PROBLEM DETAILS:
Please convert the material from the line with "This screenshot has width=651, height=528." up to and including the line with "I will pos(479,213)." into a two-column CSV with the headers input and output. Each row holds one entry's text and its answer, each in a single quoted field with line breaks replaced by spaces.

DATA FOR THIS TASK:

— Start —

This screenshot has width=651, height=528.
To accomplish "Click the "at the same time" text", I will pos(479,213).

— End —
— Start —

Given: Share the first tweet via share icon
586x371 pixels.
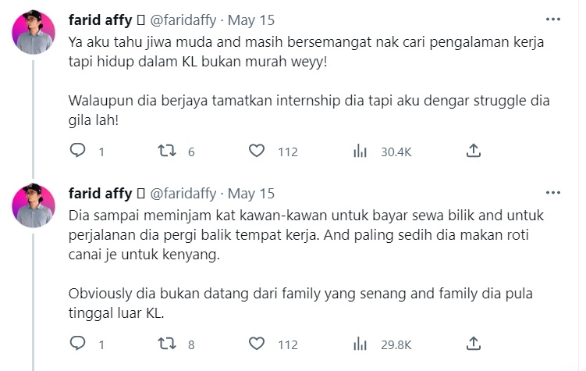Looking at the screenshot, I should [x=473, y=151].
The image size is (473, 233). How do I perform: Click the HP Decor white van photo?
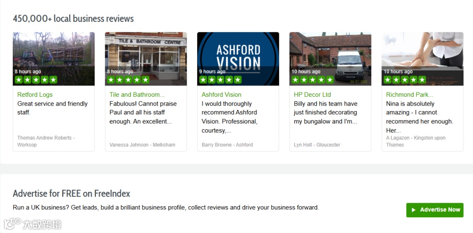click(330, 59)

— End —

RESPONSE BELOW:
input,output
"This screenshot has width=651, height=528. To accomplish ""Click the ""at the same time"" text"",","I will pos(479,213)."